If three generations of Ortiz men-in-uniform united plot threads in Elliot, A Soldier’s Fugue and addiction served as a leitmotiv throughout Water By The Spoonful, parenthood is at the heart of The Happiest Song Plays Last, whether the bond that continues to link the woman who raised Elliot to her adoptive son, or Ali’s devotion to his own child, or Yaz’s mothering to the homeless of North Philadelphia, or the Iraqi war victim whose death haunts both Elliot and the man’s eight-year-old son, or even Elliot himself.

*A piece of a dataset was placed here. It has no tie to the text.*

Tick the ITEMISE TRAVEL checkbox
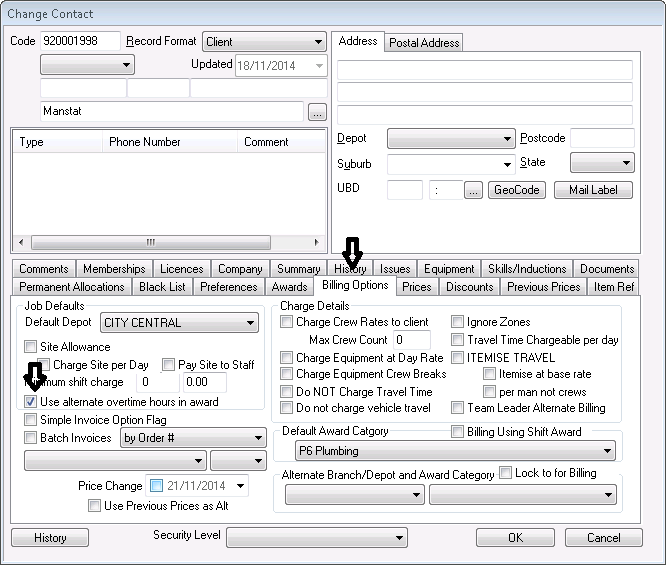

While less out-and-out brilliant than its Pulitzer Prize-winning predecessor, The Happiest Song Plays Last is nonetheless contemporary theater at its most powerful (and more accessible than the poetry-as-play Elliot: A Soldier’s Fugue), its intentionally diverse cast of characters affording a sensational Hispanic-Iranian-Iraqi-American ensemble the chance to burn up the stage under Edward Torres’s accomplished direction.
Pasco’s dynamic, charismatic star turn reveals both Elliot’s growth as a man and the actor’s as a confident and commanding stage artist, imbuing the character with humor and heart, and never more so than when Elliot finally buries the past both figuratively and literally and tears (both his and ours) flow.
Bocanegra’s Yaz is feisty, passionate, compassionate and caring, whether in earth-mother mode opposite Seda-Pitre’s sweet, simple-hearted Lefty or sizzling with May-September chemistry opposite Rodrigo’s aged-like-fine-wine Agustin.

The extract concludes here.